Zhao Z.,PKU HKUST Shenzhen Hong Kong Institution |
Zhao Z.,University of Hong Kong |
Zhuang Y.-X.,PKU HKUST Shenzhen Hong Kong Institution |
Gu J.-D.,University of Hong Kong
Ecotoxicology | Year: 2012
The distribution and changes of polycyclic aromatic hydrocarbons (PAHs) contamination in mangrove sediments of Mai Po Inner Deep Bay Ramsar Site of Hong Kong SAR were investigated. Surface sediments (10 cm) collected from four sampling sites (SZ, SP, MF and M) exhibited significant spatial variations in concentrations of total PAH (with ∑PAHs ranging from 161.7 to 383.7 ng g-1 dry wt), as well as the composition of 16 US EPA priority PAH compounds. The highest PAHs concentrations were found in the mangrove sediments. Moreover, a sediment core was extracted from mangrove area is used to reconstruct the high-resolution depositional record of PAHs by 210Pb isotope analysis, showing the amounts of PAHs remained relatively constant for the past 41 years.

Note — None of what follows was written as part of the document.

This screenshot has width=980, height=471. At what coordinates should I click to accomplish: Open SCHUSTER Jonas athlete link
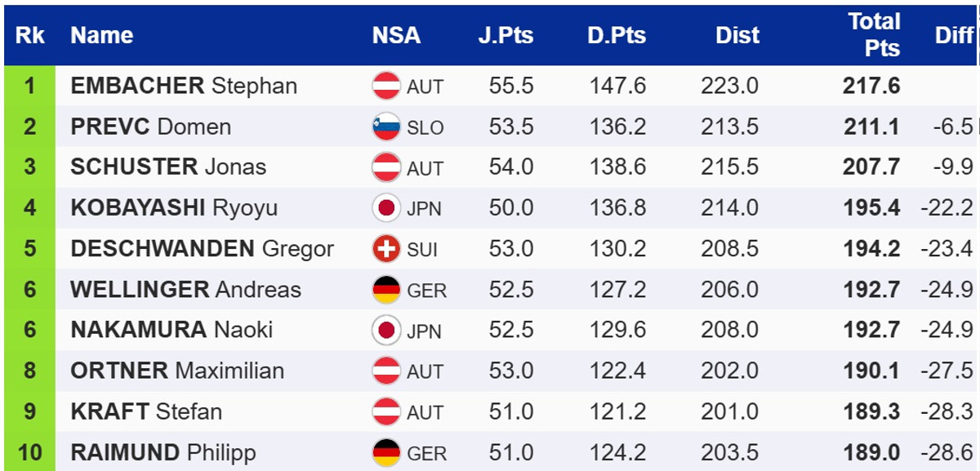click(x=168, y=167)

Urbanization of Shenzhen Economic Zone, the rapid increase in vehicle numbers and energy consumption in the last two decades contributed to the PAHs detected in sediments. The source-diagnostic ratios indicated that pyrogenic input are important throughout the record and the surface sediments, and suggest that diesel fuel combustion, and hence traffic of heavier vehicles, is the most probable cause of PAHs. © Springer Science+Business Media, LLC 2012.